## [Metin Parçası]
────────────────────────────────────────

Bedenin nasıl erginleştiğini, olgunlaştığını ve yaşlandığını tüm fiziksel ayrıntılarıyla anlatırken doğum, meme ve tuvalet kavramlarını yeni doğanın gözünden aktararak 'ilk arzu nesnesi' kuramını tersine çevirir Schreiner. Erkekler ve henüz semiyotik alanda olmasına rağmen sembolik düzenin içine girmişçesine konuşan bebeğin gözünden mistifiye edilmiştir meme daima. Bebek ne düşünür aslında, kimse bilmez bunu. Schreiner'ın anlatıcısı, meme fetişizmine şiddetle karşı çıkarak memeyi, boynun hemen altında asılı bir tuzak olarak gören Germain Greer'e benzer şekilde onu rahatsız edici, 'kımıl kımıl, lastiğe benzeyen bir top' olarak tanımlar. Melanie Klein'ın kuramının önemli kavramlarından 'eskil (arkaik) anne' tüm güçlü ve falliktir; hem doyurur hem ketler. Oedipus karmaşasının erken dönemlerinin ana kahramanı olan eskil annenin düşman olan kötü meme tarafını alır Schreiner:
"Bir kadın ağlamak için açtığın ağzına durduk yerde memesini tıkıştırır. Bugüne kadar başına gelen en korkunç şeylerden biridir bu. Bunu ne hakla yaptığını sorarsın kendine (...) Kadın sağ eliyle tutup sıkıştırarak mızrak şeklini verdiği memesinin parlak kırmızı ucunu ağzına saplar. Meme yüzünün yarısını kaplar. Burnunu ezer, gözlerini örter. "
Fallik anne düşlemi, birincil sürecin egemenliğindeki yaşamın ilk yılının gizemli varoluşsallığını ikincil sürecin hakim olduğu erişkin dile çevirme çabası olarak (da) yorumlanabilir ki Schreiner'ın memeden nefret eden anlatıcısı, bu erişkin dile, sembolik düzene geçmeyi istemez: "Pes etmez ağlamayı sürdürürsün, çünkü şimdi istediğini kabul ettiremezsen ilelebet mağlup sayılacağını sezersin. "

────────────────────────────────────────

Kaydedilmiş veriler

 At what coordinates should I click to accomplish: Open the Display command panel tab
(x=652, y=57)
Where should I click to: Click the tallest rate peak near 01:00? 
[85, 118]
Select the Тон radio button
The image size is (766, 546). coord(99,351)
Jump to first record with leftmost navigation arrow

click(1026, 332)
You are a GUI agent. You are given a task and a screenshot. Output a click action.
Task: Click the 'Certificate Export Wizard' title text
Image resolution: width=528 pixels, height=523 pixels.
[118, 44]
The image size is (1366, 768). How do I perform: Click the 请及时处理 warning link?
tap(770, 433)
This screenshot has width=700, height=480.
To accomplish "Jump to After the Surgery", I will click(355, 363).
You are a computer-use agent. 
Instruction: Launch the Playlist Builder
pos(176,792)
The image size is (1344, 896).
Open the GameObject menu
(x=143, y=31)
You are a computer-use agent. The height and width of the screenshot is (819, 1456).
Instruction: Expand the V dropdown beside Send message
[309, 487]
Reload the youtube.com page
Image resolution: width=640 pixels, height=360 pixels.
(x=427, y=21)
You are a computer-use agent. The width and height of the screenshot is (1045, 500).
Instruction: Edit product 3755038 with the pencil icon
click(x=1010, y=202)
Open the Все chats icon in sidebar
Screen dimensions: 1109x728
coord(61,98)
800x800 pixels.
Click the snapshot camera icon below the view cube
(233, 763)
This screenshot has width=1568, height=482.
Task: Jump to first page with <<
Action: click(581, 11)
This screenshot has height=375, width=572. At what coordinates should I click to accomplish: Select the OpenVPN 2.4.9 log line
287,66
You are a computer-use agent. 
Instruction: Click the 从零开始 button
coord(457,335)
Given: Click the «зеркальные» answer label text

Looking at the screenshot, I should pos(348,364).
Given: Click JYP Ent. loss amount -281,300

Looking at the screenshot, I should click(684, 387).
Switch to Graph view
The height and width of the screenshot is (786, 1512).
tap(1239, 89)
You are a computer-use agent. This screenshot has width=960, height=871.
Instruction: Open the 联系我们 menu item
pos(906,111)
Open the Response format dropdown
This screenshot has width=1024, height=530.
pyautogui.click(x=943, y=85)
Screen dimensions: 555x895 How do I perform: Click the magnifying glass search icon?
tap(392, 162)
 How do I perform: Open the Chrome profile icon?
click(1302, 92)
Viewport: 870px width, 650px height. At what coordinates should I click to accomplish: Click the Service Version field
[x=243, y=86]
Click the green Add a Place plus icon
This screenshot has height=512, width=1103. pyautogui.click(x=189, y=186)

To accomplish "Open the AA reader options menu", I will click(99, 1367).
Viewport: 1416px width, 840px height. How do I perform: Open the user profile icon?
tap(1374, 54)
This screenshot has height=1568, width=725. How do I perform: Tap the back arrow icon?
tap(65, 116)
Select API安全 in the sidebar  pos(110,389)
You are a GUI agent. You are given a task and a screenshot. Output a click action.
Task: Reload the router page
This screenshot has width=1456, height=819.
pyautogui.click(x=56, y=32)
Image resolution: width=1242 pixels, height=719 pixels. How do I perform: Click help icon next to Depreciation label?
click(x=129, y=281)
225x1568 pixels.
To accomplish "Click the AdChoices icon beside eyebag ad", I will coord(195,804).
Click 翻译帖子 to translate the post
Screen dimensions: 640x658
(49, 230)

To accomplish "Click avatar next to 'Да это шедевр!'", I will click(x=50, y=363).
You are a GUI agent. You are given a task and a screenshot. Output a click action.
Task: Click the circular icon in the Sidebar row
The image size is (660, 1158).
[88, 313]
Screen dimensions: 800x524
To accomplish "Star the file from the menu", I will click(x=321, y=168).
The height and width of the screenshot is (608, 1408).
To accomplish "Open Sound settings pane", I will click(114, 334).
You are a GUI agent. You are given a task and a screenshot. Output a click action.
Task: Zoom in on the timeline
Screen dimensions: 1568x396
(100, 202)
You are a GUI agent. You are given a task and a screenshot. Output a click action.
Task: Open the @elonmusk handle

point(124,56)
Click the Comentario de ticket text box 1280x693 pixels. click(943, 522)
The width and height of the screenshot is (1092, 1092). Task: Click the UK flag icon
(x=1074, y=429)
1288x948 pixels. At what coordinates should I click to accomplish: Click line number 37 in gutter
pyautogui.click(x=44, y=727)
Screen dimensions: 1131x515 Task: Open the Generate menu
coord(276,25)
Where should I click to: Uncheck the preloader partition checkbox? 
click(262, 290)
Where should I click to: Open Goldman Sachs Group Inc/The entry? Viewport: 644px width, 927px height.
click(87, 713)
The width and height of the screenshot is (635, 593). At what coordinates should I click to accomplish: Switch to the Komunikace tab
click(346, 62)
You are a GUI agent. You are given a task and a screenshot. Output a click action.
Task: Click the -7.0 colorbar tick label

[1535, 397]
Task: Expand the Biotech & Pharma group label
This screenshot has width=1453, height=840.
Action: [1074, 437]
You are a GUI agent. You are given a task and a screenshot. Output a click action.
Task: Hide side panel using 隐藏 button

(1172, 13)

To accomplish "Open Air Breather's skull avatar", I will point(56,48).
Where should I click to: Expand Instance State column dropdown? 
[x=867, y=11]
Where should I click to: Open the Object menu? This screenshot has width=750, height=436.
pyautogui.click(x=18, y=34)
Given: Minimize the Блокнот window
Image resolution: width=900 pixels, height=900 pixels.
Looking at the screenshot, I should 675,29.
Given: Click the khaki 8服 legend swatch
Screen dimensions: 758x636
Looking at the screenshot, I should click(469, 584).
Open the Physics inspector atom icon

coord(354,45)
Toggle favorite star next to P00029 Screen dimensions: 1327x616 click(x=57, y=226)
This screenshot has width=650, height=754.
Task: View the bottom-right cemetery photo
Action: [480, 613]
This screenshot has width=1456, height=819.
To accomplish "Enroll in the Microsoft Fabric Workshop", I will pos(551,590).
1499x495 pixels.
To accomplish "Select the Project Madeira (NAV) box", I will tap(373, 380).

────────────────────────────────────────

## [Görevler]
[1] Metin parçasında Schreiner'ın anlatıcısı memeyi hangi ifadeyle tanımlıyor?
[2] Schreiner'ın anlatıcısını ele alan metni kaldığı yerden alıp sürdürün.

## [Problemlerin Cevapları]
[1] Memeyi "kımıl kımıl, lastiğe benzeyen bir top" olarak tanımlıyor.

[2]
Ancak anlatıcı, gözlerine inen perdenin daha sonra eni konu karardığını ve sembolik eril düzenin ruhuna çivilendiğini öğrenecektir... Bir okul gezisi için otobüse doluşurlar bir gün; nereye ve ne için gittiklerini bilmeksizin. Okulda kimse onları karşılaşacakları şeye karşı hazırlamamıştır. Tarih derslerinde, I. Dünya Savaşı'na oradan da Saraybosna'da Veliaht Franz Ferdinand'a ateş edilmesine kadar gelinmiştir sadece. Bir temerküz kampıdır pikniğe gidercesine, şarkılar söylenip dondurmalar yenilerek gidilen yer. Reel dünyanın kendisinden uzaklaşması ve her şeyin üzerine koyu bir örtünün serilmesi de bu geziden sonra oluşur anlatıcı için. Ne evi, ne odası, ne anne babası, ne ülkesi onundur artık:
"Ve ikisi de o çaresiz, bir deri, bir kemik kalmış, çıplak insanların Mauthausen'de öldürüldükleri zamanı yaşamış ve bunu engellememişlerdi. Artık ailem ve yuvam yoktu."
II. Dünya Savaşı sonrası Alman ve Avusturya edebiyatı bireysel travma hikâyeleriyle doludur; özellikle kadın yazarlar için Nazi tarihiyle yüzleşmek bitimsiz bir acı kaynağıdır. Christa Wolf, Tensel 'de hayal kırıklığı yaratan sosyalizm ve Nazi geçmişiyle tam da ölürken yüzleşmeye çalışan bir kadının ve bir ülkenin portresini çizerken, Elfriede Jelinek, Die Kinder der Toten 'de (Ölülerin Çocukları) nasyonal sosyalist geçmişiyle Avusturya'yı ölüler ülkesi olarak tasvir eder. Aynı kuşaktan bir yazar olan Schreiner'ın anlatıcısının da bu örtülemez gerçeği öğrendikten sonra "kendi haline geliş"i bir kısır döngüye, ölüm, yaşaması gereken hayata dönüşür. Şeyleri kendileştiren ve bu kendileştirdiği şeylerde yine kendini arayan tarihte yer almaktan vazgeçecek, yersiz yurtsuz ve ölümsüz bir dişi olacaktır adı konulmamış bu kadın, bir başka gerçeklik imkânında...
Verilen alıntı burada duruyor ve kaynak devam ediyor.